What to do with suspected congenital hypothyroidism?

From the Guidelines

For suspected congenital hypothyroidism, immediate referral to pediatric endocrinology and prompt initiation of levothyroxine (L-thyroxine) treatment is essential. This approach is crucial because thyroid hormones play a vital role in brain development and growth, and any delay in treatment can lead to permanent intellectual disability and other developmental issues 1. The importance of early identification and treatment is highlighted by the fact that congenital hypothyroidism can be identified through newborn screening, but acquired hypothyroidism and hyperthyroidism may present later in infancy or childhood with motor delays.

Key Considerations for Treatment

• Treatment should begin as soon as possible after diagnosis, ideally within the first two weeks of life.
• The starting dose of levothyroxine is typically 10-15 mcg/kg/day given once daily, aiming to normalize thyroid hormone levels rapidly.
• Regular monitoring of thyroid function tests (TSH and free T4) is necessary, initially every 1-2 weeks until levels normalize, then every 1-3 months during the first year of life, and less frequently thereafter.
• Medication administration should be consistent, preferably 30 minutes before feeding, and crushed and mixed with a small amount of breast milk, formula, or water.

Importance of Early Treatment

Early treatment is critical because thyroid hormones are essential for normal brain development, and delays in treatment can result in permanent intellectual disability and growth problems. Even a few weeks without adequate thyroid hormone during the neonatal period can have lasting neurodevelopmental consequences, as suggested by the potential for motor delays in conditions like cerebral palsy and the importance of early identification and evaluation 1.

Long-Term Management

Treatment is typically lifelong for permanent congenital hypothyroidism, though some transient forms may allow for a trial off medication after age three. Parents should be educated about the importance of consistent medication administration and regular follow-up to ensure the best possible outcomes for their child.

From the FDA Drug Label

Levothyroxine sodium is indicated in patients from birth to less than 17 years of age: • As a replacement therapy in primary (thyroidal), secondary (pituitary), and tertiary (hypothalamic) congenital or acquired hypothyroidism. Rapid restoration of normal serum T4 concentrations is essential for preventing the adverse effects of congenital hypothyroidism on cognitive development as well as on overall physical growth and maturation. Therefore, initiate levothyroxine sodium therapy immediately upon diagnosis.

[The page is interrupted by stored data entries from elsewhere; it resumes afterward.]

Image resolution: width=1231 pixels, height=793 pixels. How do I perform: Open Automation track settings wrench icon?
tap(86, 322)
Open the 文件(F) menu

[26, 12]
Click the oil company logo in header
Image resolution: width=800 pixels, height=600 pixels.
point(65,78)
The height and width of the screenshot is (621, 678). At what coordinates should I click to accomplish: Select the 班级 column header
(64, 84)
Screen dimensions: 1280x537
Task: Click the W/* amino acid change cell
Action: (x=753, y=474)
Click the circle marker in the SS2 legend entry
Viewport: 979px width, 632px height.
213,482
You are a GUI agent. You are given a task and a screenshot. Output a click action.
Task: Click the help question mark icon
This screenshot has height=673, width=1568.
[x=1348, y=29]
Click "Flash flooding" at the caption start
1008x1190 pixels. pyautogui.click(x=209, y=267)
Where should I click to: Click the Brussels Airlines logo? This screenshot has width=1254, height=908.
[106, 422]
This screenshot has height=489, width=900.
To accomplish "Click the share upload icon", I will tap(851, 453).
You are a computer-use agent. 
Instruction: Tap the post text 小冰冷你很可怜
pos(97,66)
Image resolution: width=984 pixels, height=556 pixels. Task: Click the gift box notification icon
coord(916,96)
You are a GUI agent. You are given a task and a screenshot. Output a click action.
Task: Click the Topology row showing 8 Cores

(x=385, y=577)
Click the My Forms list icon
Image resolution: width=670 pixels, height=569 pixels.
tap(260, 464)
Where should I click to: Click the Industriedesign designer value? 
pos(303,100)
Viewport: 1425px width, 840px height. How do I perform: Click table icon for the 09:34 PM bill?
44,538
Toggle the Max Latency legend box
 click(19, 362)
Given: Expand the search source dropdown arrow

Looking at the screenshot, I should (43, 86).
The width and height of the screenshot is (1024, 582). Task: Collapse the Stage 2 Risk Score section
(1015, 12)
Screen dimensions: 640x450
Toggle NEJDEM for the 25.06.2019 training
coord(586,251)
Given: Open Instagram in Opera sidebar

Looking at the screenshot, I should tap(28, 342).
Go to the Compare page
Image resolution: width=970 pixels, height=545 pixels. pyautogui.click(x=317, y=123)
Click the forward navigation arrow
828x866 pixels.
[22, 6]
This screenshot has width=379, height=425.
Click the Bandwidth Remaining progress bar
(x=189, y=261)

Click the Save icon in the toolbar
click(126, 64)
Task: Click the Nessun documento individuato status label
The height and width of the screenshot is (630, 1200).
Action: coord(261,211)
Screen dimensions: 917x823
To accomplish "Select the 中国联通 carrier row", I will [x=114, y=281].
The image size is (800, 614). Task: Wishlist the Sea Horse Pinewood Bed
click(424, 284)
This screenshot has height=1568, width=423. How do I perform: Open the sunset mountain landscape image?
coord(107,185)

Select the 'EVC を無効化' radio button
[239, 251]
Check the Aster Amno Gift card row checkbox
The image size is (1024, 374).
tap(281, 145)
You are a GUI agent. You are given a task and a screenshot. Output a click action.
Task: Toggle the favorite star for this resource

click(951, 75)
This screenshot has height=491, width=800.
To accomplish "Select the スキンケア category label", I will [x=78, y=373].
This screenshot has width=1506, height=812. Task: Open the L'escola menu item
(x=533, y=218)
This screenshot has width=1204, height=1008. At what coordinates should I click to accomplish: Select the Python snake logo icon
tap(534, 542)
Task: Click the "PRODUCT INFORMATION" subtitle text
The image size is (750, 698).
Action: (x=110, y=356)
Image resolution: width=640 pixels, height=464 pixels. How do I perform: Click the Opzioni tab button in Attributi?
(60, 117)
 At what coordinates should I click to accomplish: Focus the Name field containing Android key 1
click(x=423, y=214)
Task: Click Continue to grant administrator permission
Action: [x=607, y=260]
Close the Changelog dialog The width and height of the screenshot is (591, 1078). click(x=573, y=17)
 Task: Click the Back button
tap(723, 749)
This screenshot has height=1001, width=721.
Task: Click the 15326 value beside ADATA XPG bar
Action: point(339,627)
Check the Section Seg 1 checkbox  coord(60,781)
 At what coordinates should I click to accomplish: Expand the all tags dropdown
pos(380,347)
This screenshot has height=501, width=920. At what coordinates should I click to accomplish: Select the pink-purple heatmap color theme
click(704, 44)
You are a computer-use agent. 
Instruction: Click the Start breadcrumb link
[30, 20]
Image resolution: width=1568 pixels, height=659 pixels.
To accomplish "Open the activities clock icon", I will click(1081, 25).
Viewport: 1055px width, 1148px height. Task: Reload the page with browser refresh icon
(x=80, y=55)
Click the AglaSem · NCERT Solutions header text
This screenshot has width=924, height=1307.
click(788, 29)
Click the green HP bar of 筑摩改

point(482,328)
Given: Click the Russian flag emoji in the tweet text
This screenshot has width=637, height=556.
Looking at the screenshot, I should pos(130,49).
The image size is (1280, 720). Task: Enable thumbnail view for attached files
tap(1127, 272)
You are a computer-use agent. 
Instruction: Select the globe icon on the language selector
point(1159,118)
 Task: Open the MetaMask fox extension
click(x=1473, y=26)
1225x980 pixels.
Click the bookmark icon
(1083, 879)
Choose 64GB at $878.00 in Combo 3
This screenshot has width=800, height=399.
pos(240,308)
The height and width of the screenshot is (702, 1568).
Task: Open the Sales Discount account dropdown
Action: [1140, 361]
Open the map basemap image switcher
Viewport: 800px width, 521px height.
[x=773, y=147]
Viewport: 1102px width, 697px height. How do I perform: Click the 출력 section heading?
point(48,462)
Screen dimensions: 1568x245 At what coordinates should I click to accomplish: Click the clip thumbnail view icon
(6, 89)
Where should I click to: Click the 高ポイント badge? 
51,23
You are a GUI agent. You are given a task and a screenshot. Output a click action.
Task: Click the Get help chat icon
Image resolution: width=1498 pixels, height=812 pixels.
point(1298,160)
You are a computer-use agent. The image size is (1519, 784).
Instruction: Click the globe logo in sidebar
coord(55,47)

Suspected Congenital Hypothyroidism should be treated with levothyroxine sodium therapy as soon as possible after diagnosis.

• The goal is to rapidly restore normal serum T4 concentrations to prevent adverse effects on cognitive development and physical growth and maturation.
• Levothyroxine sodium is generally continued for life in these patients 2.
• It is essential to closely monitor infants during the first 2 weeks of levothyroxine sodium therapy for cardiac overload and arrhythmias 2.

From the Research

Diagnosis and Screening

• Congenital hypothyroidism (CH) is a cause of preventable mental retardation, and timely diagnosis and treatment by the primary care physician is very important 3.
• Newborn screening (NBS) for CH should be performed in all infants, and prompt diagnosis by NBS leading to early and adequate treatment results in grossly normal neurocognitive outcomes in adulthood 4.
• NBS for CH should be performed between the second and fifth days of life with capillary blood done with a heel prick and must be confirmed by measurement of thyroid hormones in venous blood 3.

Treatment and Management

• The recommended initial treatment of CH is levothyroxine, 10 to 15 mcg/kg daily 4, 3.
• The goals of treatment are to maintain consistent euthyroidism with normal thyroid-stimulating hormone and with free thyroxine in the upper half of the age-specific reference range during the first 3 years of life 4.
• Treatment should not be delayed or suspended during the first 3 years of life due to the deleterious effect on neurodevelopment in case of low thyroid hormones during this time 3.
• Preterm or sick infants or those with Down syndrome require special consideration 3.

Special Considerations

• Controversy remains regarding the detection of thyroid dysfunction and optimal management of special populations, including preterm or low-birth-weight infants and infants with transient or mild CH, trisomy 21, or central hypothyroidism 4.
• Imaging studies for congenital hypothyroidism may be unlikely to change immediate management in the majority of cases, but can help establish an etiology for the condition, and in less-common causes of congenital hypothyroidism may have implications on treatment decisions, prognosis, and counseling 5.
• Physicians need to consider hypothyroidism in the face of clinical symptoms, even if NBS thyroid test results are normal, and measurement of serum thyroid-stimulating hormone and free thyroxine is indicated when clinical symptoms and signs of hypothyroidism are present 4.